Para información sobre reservas, visite el Hotel Wanås; los precios oscilan entre 1.650 SEK ($200 USD) y 2.200 SEK ($260) con cena por persona y noche.
Fotografía de Magnus Mårdinger, cortesía del Hotel Wanås.
Arriba: Wachtmeister actualizó la histórica granja con nuevas ventanas, puertas, marcos de acero corten e iluminación. Los muros de piedra originales tienen un metro (unas 40 pulgadas) de grosor.
Arriba: El salón del hotel cuenta con una chimenea de mármol original, suelos de terrazo y muebles hechos a medida por Christian Halleröd, diseñador de la empresa de perfumes Byredo, mezclados con muebles procedentes del desván de la granja.
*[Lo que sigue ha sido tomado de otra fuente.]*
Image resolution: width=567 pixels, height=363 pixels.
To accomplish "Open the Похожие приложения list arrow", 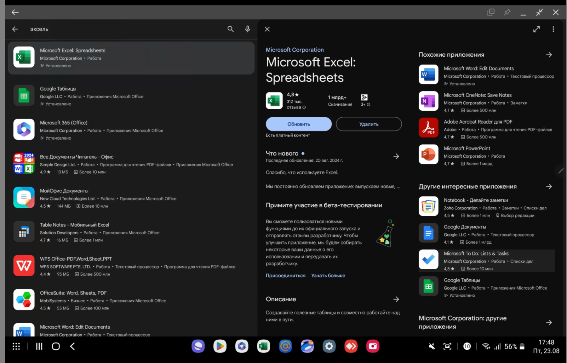I will tap(549, 55).
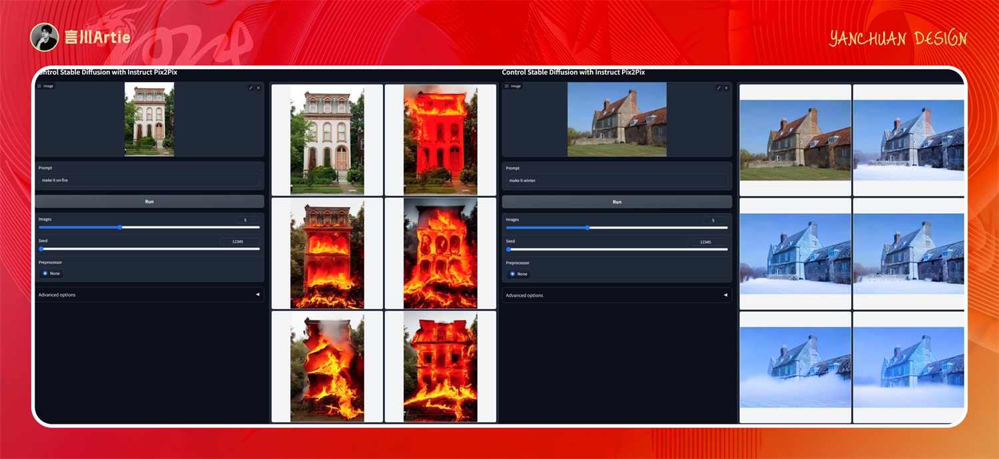999x459 pixels.
Task: Run the 'make it on fire' prompt
Action: coord(149,201)
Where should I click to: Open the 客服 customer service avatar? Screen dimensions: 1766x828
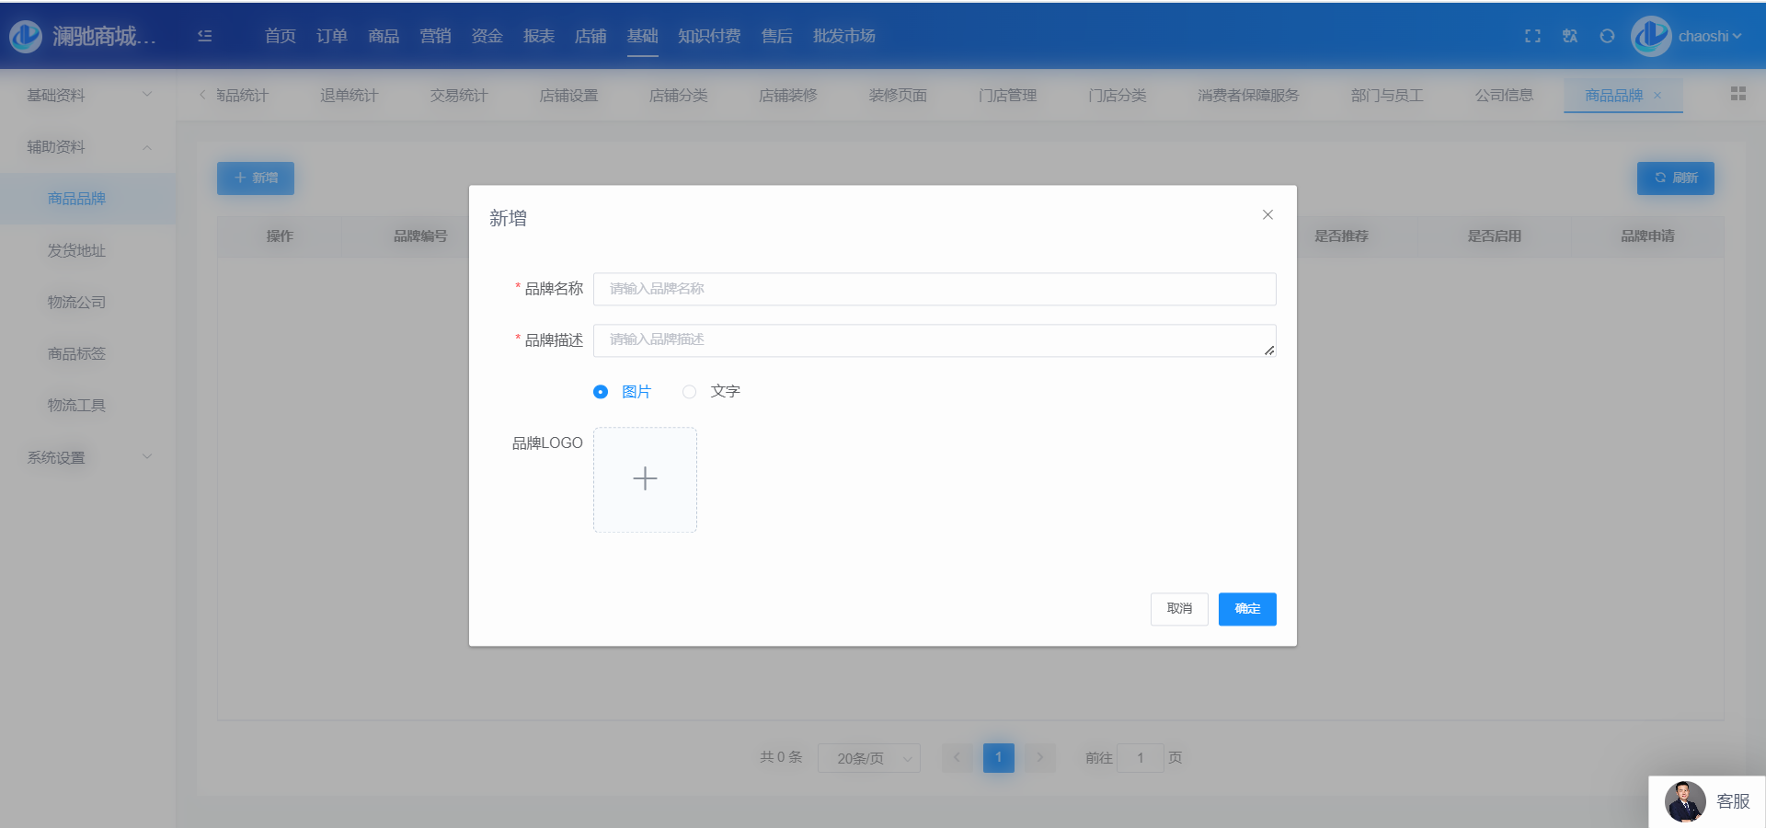[x=1685, y=801]
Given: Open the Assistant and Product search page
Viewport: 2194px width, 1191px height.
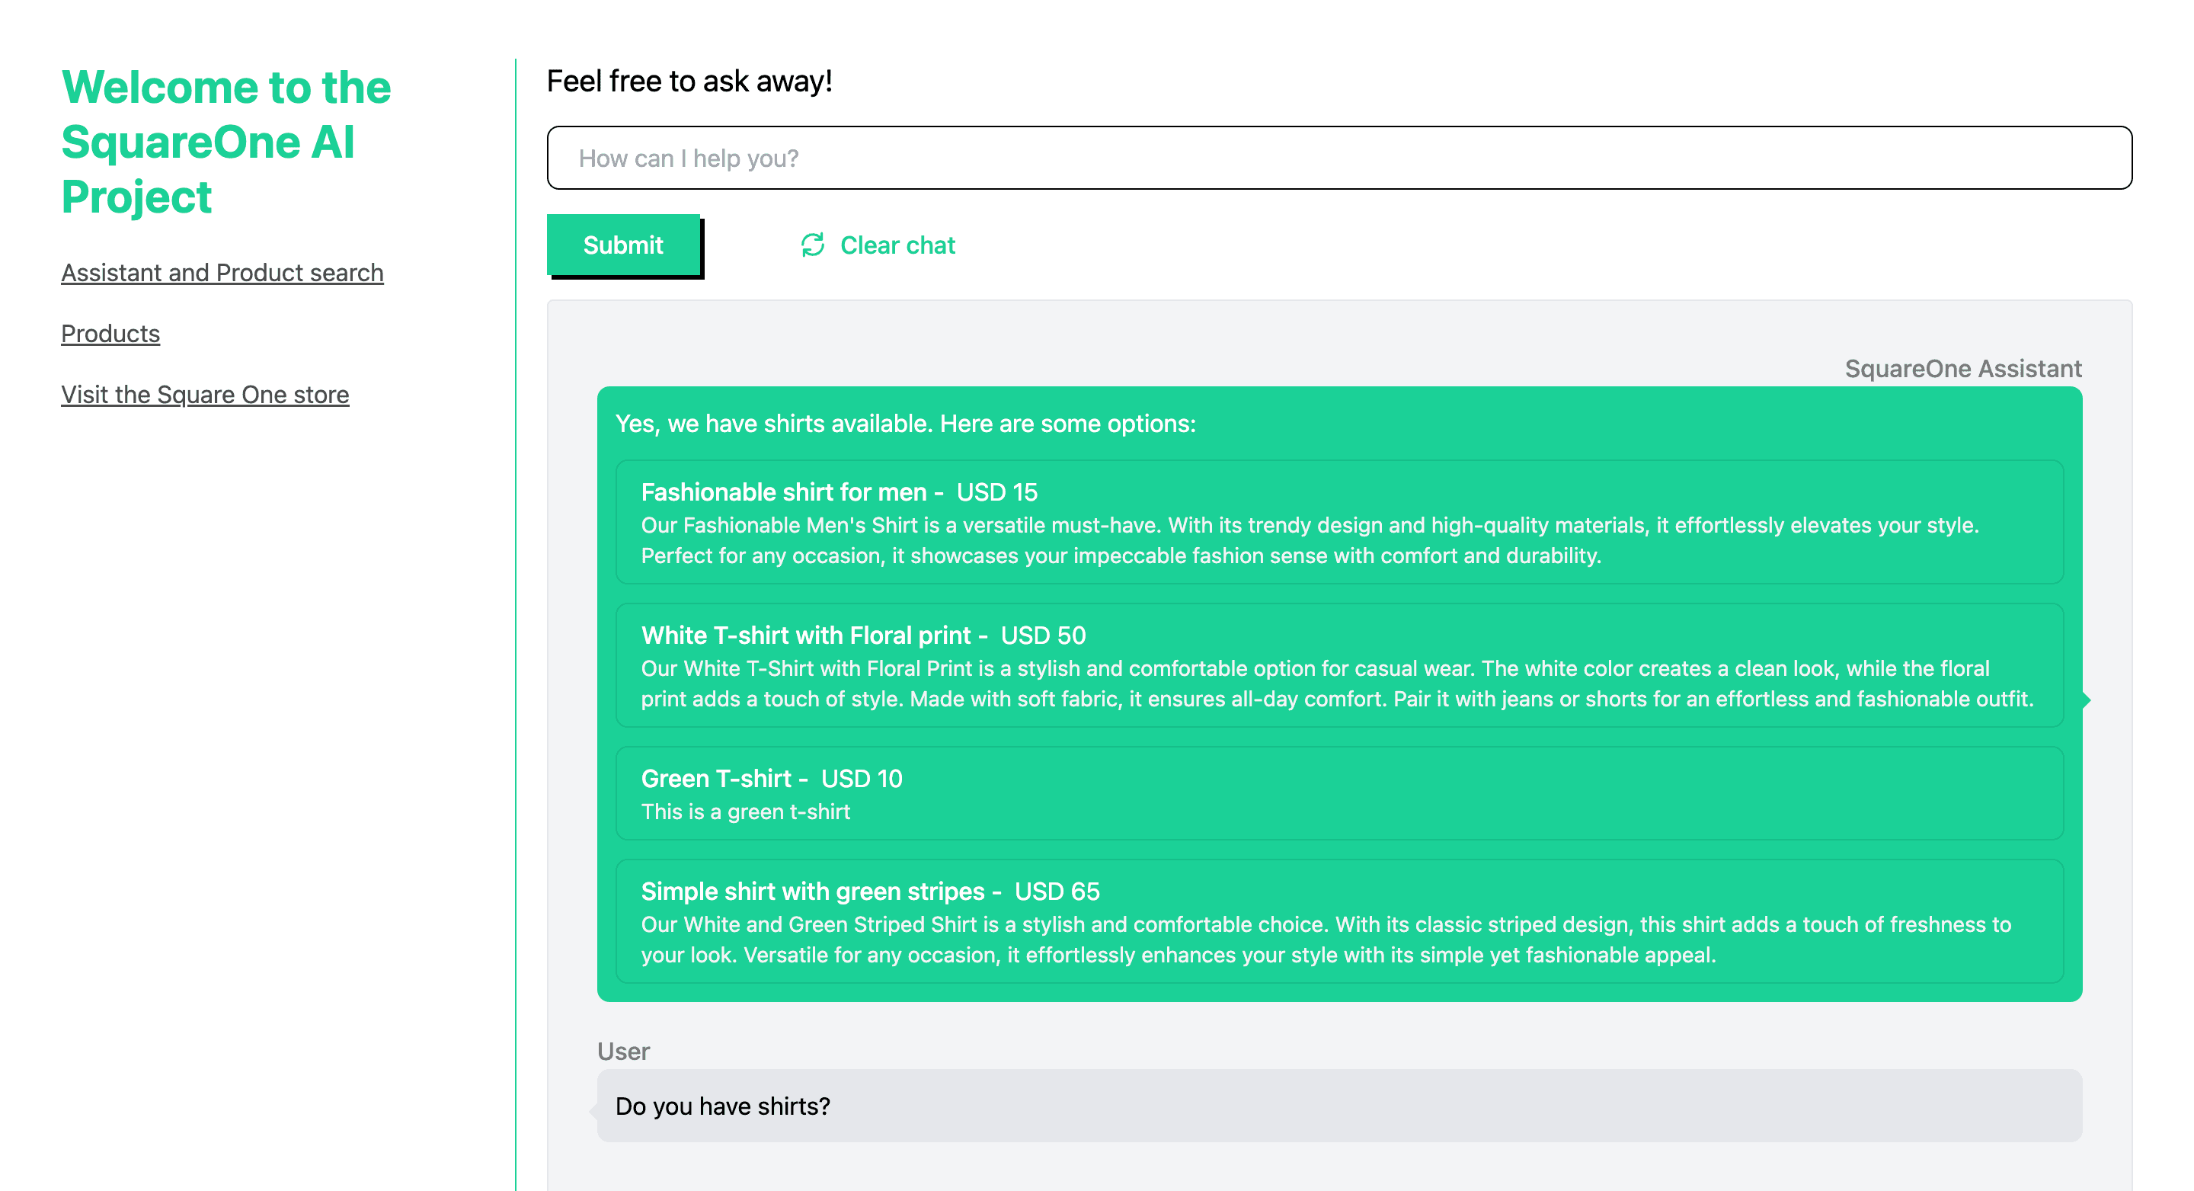Looking at the screenshot, I should (x=221, y=273).
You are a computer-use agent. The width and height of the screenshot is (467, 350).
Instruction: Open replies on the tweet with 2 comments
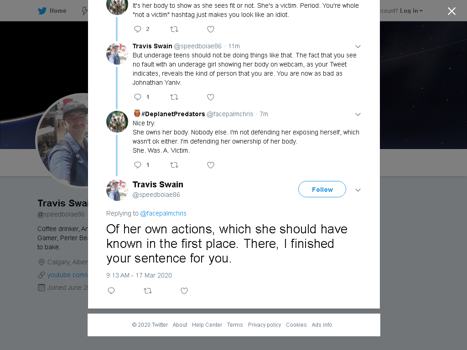click(x=141, y=29)
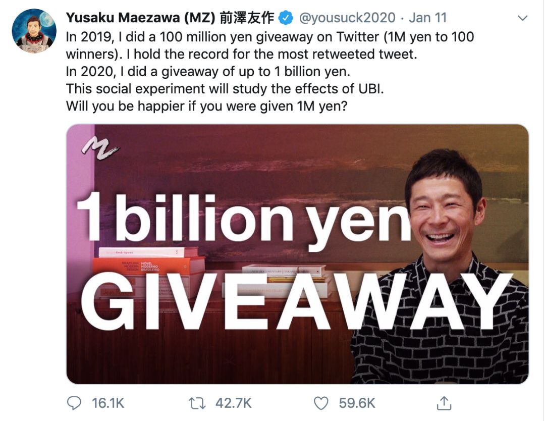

Las obras de arte son de Ylva Ogland (izquierda) y Ann-Sofi Sidén (derecha).
Arriba: Una cocina azul ocupa un nicho en la planta baja, y una escalera de roble recuperado de la finca conduce al primer piso.
Arriba: Un conjunto de muebles a medida de Halleröd, vintage del siglo XX, iluminación de Rubn y un sofá Tiki de Fogia revestido de tela.
Arriba: El restaurante de la planta baja está diseñado con mesas Thomas Bernstrand Size de Blå Station y sillas Button de Gärsnäs revestidas de piel curtida al rojo de la finca. La iluminación corre a cargo de hileras de lámparas colgantes Holborn de Rubn.
Arriba: En la cocina abierta del restaurante, con una lámpara colgante Long John de Rubn, se preparan los productos de la finca. Los sofás del primer plano son Hans Wegner retapizados con piel de la finca.
Arriba: Los marcos de las ventanas originales de la granja muestran una sección transversal de los muros de piedra de un metro de grosor.,
Arriba: Halleröd diseñó una barra de colgar de roble a medida, un perchero de pie y un portaequipajes plegable para la entrada de las habitaciones de invitados.
Arriba: Las habitaciones del hotel están diseñadas con somieres y sillas a medida, lámparas colgantes Le Klint y lámparas de pie Hunter de Rubn.
Arriba: Los baños están acabados con azulejos cuadrados rosa vintage y accesorios de baño Ifö.
Arriba: El guardarropa de Wanås está repleto de chubasqueros Stutterheim y botas Hunter para que los huéspedes los lleven por la finca.
Arriba: Vista desde la parte trasera de la granja.
Arriba: La finca incluye un jardín de esculturas iniciado por Marika Wachtmeister en 1897 y gestionado ahora por la Fundación Wanås, además de un castillo histórico reconstruido en 1556 tras ser destruido en un incendio.
Arriba: Vista de las hayas y robles de la finca. La finca de Wanås está a una hora y media en coche de Malmö o Copenhague.